Improving the fit: making the skills development levies act work better in South African national government departments

SOURCE: Journal of Public Administration
OUTPUT TYPE: Journal Article
PUBLICATION YEAR: 2014
TITLE AUTHOR(S): A.Paterson, P.Pillay, V.Reddy, A.Juan, T.Twalo
KEYWORDS: GOVERNMENT DEPARTMENTS, SKILLS DEVELOPMENT, SKILLS DEVELOPMENT LEVIES ACT
DEPARTMENT: Equitable Education and Economies (IED), Impact Centre (IC), Office of the CEO (ERM), Office of the CEO (OCEO), Office of the CEO (IL), Office of the CEO (BS), Impact Centre (PRESS), Impact Centre (CC), Office of the CEO (IA)
Print: HSRC Library: shelf number 8367
HANDLE: 20.500.11910/2239
URI: http://hdl.handle.net/20.500.11910/2239

If you would like to obtain a copy of this Research Output, please contact Hanlie Baudin at researchoutputs@hsrc.ac.za.

Abstract

This article presents a case study of how the Skills Development Levies Act (SDLA) of 1999 (RSA, 1999) was implemented to drive skills development and training in both public and the private sectors.
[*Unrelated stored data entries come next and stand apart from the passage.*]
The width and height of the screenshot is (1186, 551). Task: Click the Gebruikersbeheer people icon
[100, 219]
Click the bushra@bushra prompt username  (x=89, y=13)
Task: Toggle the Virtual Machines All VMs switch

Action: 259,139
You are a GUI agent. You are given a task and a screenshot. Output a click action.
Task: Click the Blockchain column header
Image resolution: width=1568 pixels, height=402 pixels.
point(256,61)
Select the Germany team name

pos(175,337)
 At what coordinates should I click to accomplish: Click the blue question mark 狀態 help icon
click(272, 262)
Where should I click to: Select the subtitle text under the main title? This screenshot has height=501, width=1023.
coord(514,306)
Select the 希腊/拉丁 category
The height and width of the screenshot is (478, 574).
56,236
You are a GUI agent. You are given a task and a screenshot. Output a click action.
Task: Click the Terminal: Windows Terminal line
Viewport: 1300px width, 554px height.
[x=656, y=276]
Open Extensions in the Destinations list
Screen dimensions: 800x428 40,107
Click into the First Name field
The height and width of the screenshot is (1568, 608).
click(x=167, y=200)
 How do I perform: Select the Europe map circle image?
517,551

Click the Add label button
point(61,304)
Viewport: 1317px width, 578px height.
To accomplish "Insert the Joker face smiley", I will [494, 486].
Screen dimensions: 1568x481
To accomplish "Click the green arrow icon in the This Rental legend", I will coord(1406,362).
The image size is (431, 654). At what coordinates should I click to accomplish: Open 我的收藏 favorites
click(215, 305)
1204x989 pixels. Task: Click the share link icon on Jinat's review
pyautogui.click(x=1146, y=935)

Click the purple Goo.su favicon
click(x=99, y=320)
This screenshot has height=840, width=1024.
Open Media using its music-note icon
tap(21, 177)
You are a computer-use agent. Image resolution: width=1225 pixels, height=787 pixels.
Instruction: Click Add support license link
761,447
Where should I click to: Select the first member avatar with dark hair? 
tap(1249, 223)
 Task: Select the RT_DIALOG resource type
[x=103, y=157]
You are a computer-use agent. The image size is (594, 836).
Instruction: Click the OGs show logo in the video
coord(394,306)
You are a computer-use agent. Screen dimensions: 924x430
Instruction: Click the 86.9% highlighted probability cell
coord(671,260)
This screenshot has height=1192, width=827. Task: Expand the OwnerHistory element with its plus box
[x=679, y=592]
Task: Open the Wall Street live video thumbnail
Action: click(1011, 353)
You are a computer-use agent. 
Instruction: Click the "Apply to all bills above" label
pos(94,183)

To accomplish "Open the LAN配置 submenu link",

The authors argue that the skills development levy policy did not afford an optimal fit with the public sector organisational environment. Unintentional consequences of this policy have hampered generation of data, restricted planning, monitoring and evaluation activities, as well as impeded effective government-wide coordination of training. This contributes to financial, information and administrative gaps in skills planning. The literature observes how implementation failure can result when actions such as: mobilisation of the necessary resources, enhancing the legitimacy of the policy and emphasising monitoring of progress are not followed. We observe how government elected not to amend or replace the policy, opting rather to intervene by: implementing a standardised national human resources data system, linking human resources data to financial data for analysing costs and benefits of training, making more financial resources available to the Public Sector Education and Training Authority (PSETA) and emphasising monitoring and evaluation in government formations. These changes have potential to improve the policy fit and support better skills planning within the framework of the SDLA.